1. Les titres en gras servent à guider la lecture et ne doivent en aucun cas figurer sur la copie.
1. Une théorie ne doit sa valeur qu'à l'exigence d'une compréhension des choses désintéressée
A. La théorie comme science contemplative
La théorie est d'abord, en son sens grec, contemplation, science. La science, par exemple, n'a d'autre but que
la théorie, que d'accroître l'intelligibilité du monde, de donner une explication qui satisfasse l'esprit dans sa
contemplation du monde. Une théorie n'a de valeur que si elle est finalisée, que si elle nous rend plus sage. La
science est liée à la sagesse. Une théorie répond d'abord à un besoin de compréhension, elle vise la vérité.
La valeur d'une théorie vient surtout de ce qu'elle s'efforce de comprendre les choses comme elles sont, de
dégager des lois de la réalité et de les systématiser. Elle s'oppose au souci exclusif d'une puissance opératoire au
service d'intérêts.
B. La pratique obscurcit la théorie
Dès lors, une conception technique de la théorie, uniquement soucieuse de l'efficacité pratique, feint d'oublier
que son pouvoir de modifier l'environnement ne garantit pas la vérité de ses représentations. Lorsque la science,
par exemple, n'est plus qu'un fait social, d'institutions, l'ensemble des connaissances virtuellement disponibles et
utilisables à une époque donnée, il lui manque l'unité de conscience qui fait sa valeur et qui nous rapproche de la
sagesse. Elle devient une technique supérieure qui peut s'apprendre et se communiquer indépendamment d'une
compréhension de sa possibilité. Si on étudie une théorie sous son mode opératoire, elle ne peut plus avoir
de valeur spirituelle. La science devient elle-même technique, sa justification est secondaire. Or la valeur de la
théorie se rapporte directement à l'esprit, indirectement à l'objet. L'intelligibilité du monde dépend d'abord de
l'esprit.
Si le but de la science n'est que pragmatique, s'il s'agit seulement d'accroître les commodités utiles pour la vie,
par la fabrication d'artifices et de machines, la science se réduit à un instrument. Le développement de la
puissance apparaît comme un but voulu pour lui-même. Si quelque chose peut être fait, alors on le fait. La
puissance tend à être réalisée indépendamment de sa valeur. Elle n'est source d'aucune évaluation.

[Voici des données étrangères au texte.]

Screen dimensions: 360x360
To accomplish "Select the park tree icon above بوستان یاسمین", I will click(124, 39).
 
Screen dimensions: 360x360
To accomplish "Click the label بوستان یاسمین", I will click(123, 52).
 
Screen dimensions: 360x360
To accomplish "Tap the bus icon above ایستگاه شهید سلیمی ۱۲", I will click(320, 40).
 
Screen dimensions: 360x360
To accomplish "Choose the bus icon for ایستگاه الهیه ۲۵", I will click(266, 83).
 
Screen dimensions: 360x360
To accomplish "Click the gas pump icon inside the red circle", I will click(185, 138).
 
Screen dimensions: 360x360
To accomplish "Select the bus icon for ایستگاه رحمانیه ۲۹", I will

2. La pratique est constitutive de la théorie
Mais l'efficacité n'est-elle pas une forme d'intelligibilité ? Comprendre, n'est-ce pas réaliser ? Il faut par exemple
tracer les figures de géométrie pour comprendre les propriétés qu'elles comportent. Peut-on abstraire la théorie
de la pratique ? À quoi sert une théorie esthétique si elle ne permet pas de mieux comprendre les œuvres d'art ?
À quoi sert une théorie économique si elle ne permet pas le progrès des sociétés humaines ? Il faut donc dire que
c'est la pratique qui confirme la théorie et permet de reconnaître sa valeur. Si une théorie s'efforçait de
comprendre un monde illusoire, elle serait sans valeur.

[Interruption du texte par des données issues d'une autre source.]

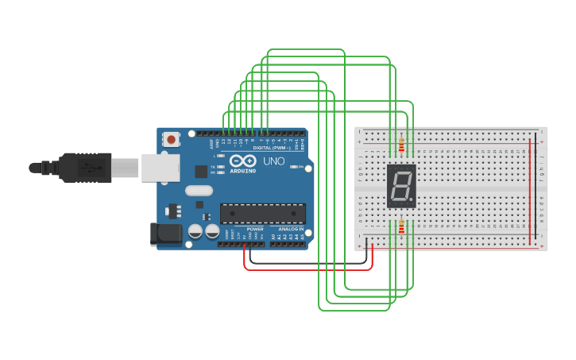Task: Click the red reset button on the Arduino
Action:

A. Le caractère instrumental et expérimental d'une théorie (Bachelard)
La théorie n'est possible que comme un travail qui s'appuie sur le progrès des techniques et des instruments.

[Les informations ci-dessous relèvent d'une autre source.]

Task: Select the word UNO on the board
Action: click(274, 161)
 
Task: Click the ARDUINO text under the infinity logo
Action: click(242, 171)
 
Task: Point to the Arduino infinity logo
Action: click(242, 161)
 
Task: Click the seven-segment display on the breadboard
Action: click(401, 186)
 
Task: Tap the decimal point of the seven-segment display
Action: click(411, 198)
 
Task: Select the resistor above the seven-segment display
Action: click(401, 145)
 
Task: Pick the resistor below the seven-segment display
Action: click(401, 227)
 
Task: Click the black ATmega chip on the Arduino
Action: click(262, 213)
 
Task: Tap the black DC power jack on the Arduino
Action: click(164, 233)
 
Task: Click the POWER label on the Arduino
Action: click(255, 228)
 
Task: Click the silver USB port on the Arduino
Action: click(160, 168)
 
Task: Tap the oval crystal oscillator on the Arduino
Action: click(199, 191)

Mais l'emploi de l'instrument reste théorique. L'instrument est une “ théorie matérialisée ”, dit Bachelard.
Bachelard intègre à la théorie les conditions de son application. C'est pourquoi Bachelard affirme qu'une
théorie scientifique a un caractère “ phénoméno-technique ”. L'expérimentation scientifique est une technique
des effets scientifiques tels qu'ils peuvent être maîtrisés et reproduits. La pratique est une médiation de la théorie
avec elle-même. Il faut essayer une théorie pour la vérifier. La théorie ne se constitue pas dans un va-et-vient
avec la pratique.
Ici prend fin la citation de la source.